Data records
———

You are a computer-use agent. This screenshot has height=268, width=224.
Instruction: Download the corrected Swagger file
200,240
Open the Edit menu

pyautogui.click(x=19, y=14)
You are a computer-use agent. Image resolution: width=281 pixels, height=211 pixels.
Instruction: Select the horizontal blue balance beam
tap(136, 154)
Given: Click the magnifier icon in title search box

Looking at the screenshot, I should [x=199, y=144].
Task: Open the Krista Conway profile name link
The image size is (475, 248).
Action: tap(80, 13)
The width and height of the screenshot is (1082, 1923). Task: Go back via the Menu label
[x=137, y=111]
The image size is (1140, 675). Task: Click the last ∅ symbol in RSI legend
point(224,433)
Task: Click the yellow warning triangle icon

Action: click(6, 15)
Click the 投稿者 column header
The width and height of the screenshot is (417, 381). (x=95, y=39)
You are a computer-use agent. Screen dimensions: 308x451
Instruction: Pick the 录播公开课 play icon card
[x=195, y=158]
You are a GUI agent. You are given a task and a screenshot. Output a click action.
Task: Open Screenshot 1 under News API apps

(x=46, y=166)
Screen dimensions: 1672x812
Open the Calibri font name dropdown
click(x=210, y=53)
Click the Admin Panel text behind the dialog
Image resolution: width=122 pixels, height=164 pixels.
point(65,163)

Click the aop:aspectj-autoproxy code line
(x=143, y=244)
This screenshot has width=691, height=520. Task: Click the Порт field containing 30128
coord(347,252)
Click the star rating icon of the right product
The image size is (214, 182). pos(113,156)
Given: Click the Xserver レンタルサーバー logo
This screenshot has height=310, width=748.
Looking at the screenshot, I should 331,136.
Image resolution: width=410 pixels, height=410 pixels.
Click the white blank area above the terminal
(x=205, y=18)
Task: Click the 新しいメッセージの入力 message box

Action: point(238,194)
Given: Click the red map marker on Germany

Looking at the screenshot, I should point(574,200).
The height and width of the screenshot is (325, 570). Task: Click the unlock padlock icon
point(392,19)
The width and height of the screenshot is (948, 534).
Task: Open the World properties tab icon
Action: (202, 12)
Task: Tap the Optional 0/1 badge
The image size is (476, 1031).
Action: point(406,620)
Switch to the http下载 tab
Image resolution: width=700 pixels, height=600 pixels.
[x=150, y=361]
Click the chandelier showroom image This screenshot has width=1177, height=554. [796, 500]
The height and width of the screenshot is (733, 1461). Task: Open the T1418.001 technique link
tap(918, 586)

———

WHAT IS BEING ASKED >> Retype, exactly as shown, the lines from the one with "You are a GUI" through the end of the records.

EXPECTED ANSWER >>
You are a GUI agent. You are given a task and a screenshot. Output a click action.
Task: Open Screenshot 1 under News API apps

(x=46, y=166)
Screen dimensions: 1672x812
Open the Calibri font name dropdown
click(x=210, y=53)
Click the Admin Panel text behind the dialog
Image resolution: width=122 pixels, height=164 pixels.
point(65,163)

Click the aop:aspectj-autoproxy code line
(x=143, y=244)
This screenshot has width=691, height=520. Task: Click the Порт field containing 30128
coord(347,252)
Click the star rating icon of the right product
The image size is (214, 182). pos(113,156)
Given: Click the Xserver レンタルサーバー logo
This screenshot has height=310, width=748.
Looking at the screenshot, I should 331,136.
Image resolution: width=410 pixels, height=410 pixels.
Click the white blank area above the terminal
(x=205, y=18)
Task: Click the 新しいメッセージの入力 message box

Action: point(238,194)
Given: Click the red map marker on Germany

Looking at the screenshot, I should point(574,200).
The height and width of the screenshot is (325, 570). Task: Click the unlock padlock icon
point(392,19)
The width and height of the screenshot is (948, 534).
Task: Open the World properties tab icon
Action: (202, 12)
Task: Tap the Optional 0/1 badge
The image size is (476, 1031).
Action: point(406,620)
Switch to the http下载 tab
Image resolution: width=700 pixels, height=600 pixels.
[x=150, y=361]
Click the chandelier showroom image This screenshot has width=1177, height=554. [796, 500]
The height and width of the screenshot is (733, 1461). Task: Open the T1418.001 technique link
tap(918, 586)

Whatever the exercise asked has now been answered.